**Extracted information**
=== Section Start ===

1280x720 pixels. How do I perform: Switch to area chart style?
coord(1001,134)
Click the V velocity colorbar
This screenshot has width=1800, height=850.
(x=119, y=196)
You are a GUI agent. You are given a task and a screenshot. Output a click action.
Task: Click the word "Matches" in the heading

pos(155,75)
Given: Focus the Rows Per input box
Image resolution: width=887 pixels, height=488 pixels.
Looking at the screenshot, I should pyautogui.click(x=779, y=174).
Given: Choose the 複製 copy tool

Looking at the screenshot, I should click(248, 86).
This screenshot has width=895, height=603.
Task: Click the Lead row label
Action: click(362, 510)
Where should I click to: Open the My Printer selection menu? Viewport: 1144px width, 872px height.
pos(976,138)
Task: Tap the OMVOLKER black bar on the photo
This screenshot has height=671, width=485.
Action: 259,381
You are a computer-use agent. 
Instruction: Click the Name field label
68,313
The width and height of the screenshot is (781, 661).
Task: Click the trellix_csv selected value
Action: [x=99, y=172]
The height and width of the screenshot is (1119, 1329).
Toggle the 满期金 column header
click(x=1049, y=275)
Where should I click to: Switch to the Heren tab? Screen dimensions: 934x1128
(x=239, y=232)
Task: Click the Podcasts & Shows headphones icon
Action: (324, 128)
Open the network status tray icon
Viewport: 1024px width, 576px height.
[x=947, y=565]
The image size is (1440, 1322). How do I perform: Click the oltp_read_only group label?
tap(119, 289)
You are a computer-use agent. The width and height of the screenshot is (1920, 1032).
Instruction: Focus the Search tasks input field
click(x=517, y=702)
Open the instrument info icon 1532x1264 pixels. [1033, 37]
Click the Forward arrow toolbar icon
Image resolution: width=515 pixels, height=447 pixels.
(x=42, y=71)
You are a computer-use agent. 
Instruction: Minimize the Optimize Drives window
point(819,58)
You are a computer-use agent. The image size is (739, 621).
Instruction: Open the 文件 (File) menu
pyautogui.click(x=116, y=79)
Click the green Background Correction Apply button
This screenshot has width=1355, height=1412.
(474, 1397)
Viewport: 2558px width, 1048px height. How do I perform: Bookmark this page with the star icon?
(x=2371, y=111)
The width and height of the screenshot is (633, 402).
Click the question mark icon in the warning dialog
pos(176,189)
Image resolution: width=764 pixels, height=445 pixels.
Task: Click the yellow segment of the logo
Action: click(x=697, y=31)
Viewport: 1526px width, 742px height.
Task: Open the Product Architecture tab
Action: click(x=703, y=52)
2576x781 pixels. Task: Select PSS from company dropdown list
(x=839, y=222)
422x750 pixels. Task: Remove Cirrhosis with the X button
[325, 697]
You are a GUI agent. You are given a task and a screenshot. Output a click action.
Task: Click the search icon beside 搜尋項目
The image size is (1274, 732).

=== Section End ===

**Problem description**
Please work out how many lines in the material contain the word "computer" and state only that number.

**Finished exercise**
4